* _PROBLEMAS POR RESOLVER_:
[a] Cita del pasaje sobre el mar y la libertad el fragmento que comienza en las palabras "La cultura contra" y termina tras "que la habitan.".
[b] Traduce al inglés esta oración del pasaje sobre el mar y la libertad: «Un reto y un deber más necesarios que nunca, vistas las medidas desiguales que los estados europeos han implementado, con dos escollos difíciles de franquear: las fronteras y las leyes.»

Hoare, que formó parte del movimiento punk londinense de la década de los setenta, encontró dos vías de expresión al margen de la música y de sus predilectos David Bowie y Roxy Music: la literatura y el mar, con un denominador común que proclama sin reservas y que no es otro que la libertad. Una libertad que le sirve para explotar la creatividad, para reflexionar y hacernos reflexionar sobre nuestra relación con el medio natural que nos rodea. En el caso del mar, la libertad está asociada con la esperanza y los descubrimientos, con la conexión entre culturas y con la agradable nostalgia del retorno, pero también con una realidad paralela mucho más sórdida que tiene dos puntas de lanza de triste actualidad: la contaminación y la crisis de los refugiados. Es la otra cara de la libertad: la tragedia y el terror.

La cultura contra las ansias depredadoras

El mar es un contenedor. Una fosa. El testigo indiferente de desastres humanos y ambientales que no hace más que reflejar la paradoja de la existencia de los animales racionales, que somos capaces de reunir en una misma isla del Mediterráneo a un refugiado y a un turista, una patera y un crucero de lujo. De verter al agua desechos, plásticos y sustancias químicas sin fin mientras declaramos leyes para proteger a algunos de los animales que la habitan.

Hoare parte de la noción del mar como frontera para explicar las situaciones dramáticas de las personas migrantes y la problemática de los residuos; dos cuestiones que preocupan especialmente a las grandes ciudades marítimas de Europa, como Barcelona; en cuanto capital del Mediterráneo, capital cultural, icono de la integración, del turismo y la modernidad y metrópoli abierta al mar. Abierta, por ello, a un sistema de ciudades mediterráneas en red que cooperen para afrontar tales situaciones con el compromiso humanitario que legitime su política de acogida. Un reto y un deber más necesarios que nunca, vistas las medidas desiguales que los estados europeos han implementado, con dos escollos difíciles de franquear: las fronteras y las leyes.

* _SECCIÓN DE DATOS_:

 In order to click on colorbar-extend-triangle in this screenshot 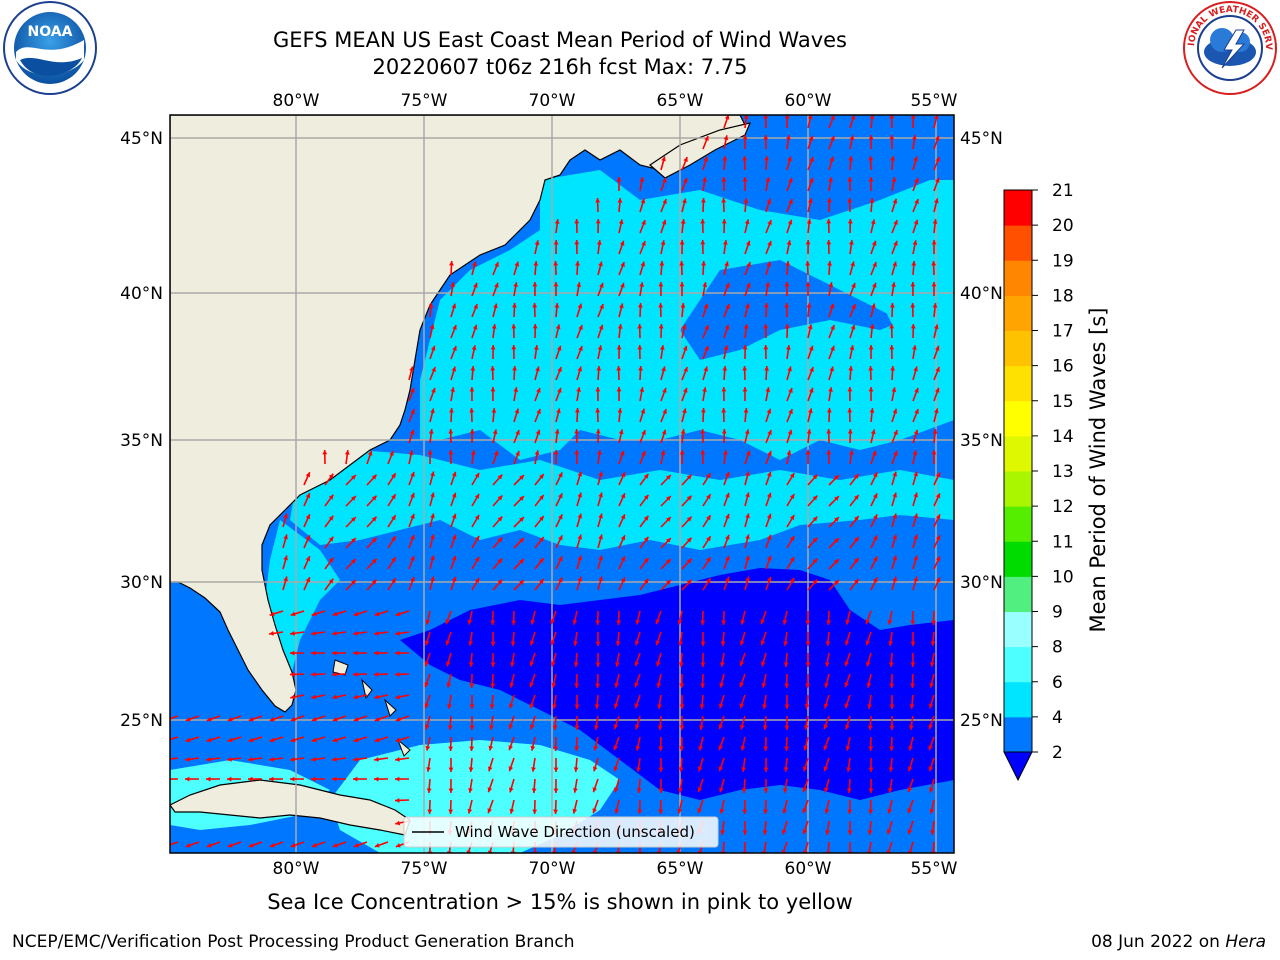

* _RESPUESTAS POR PUNTO_:
[a]
La cultura contra las ansias depredadoras

El mar es un contenedor. Una fosa. El testigo indiferente de desastres humanos y ambientales que no hace más que reflejar la paradoja de la existencia de los animales racionales, que somos capaces de reunir en una misma isla del Mediterráneo a un refugiado y a un turista, una patera y un crucero de lujo. De verter al agua desechos, plásticos y sustancias químicas sin fin mientras declaramos leyes para proteger a algunos de los animales que la habitan.

[b] A challenge and a duty more necessary than ever, given the uneven measures that European states have implemented, with two obstacles that are hard to overcome: borders and laws.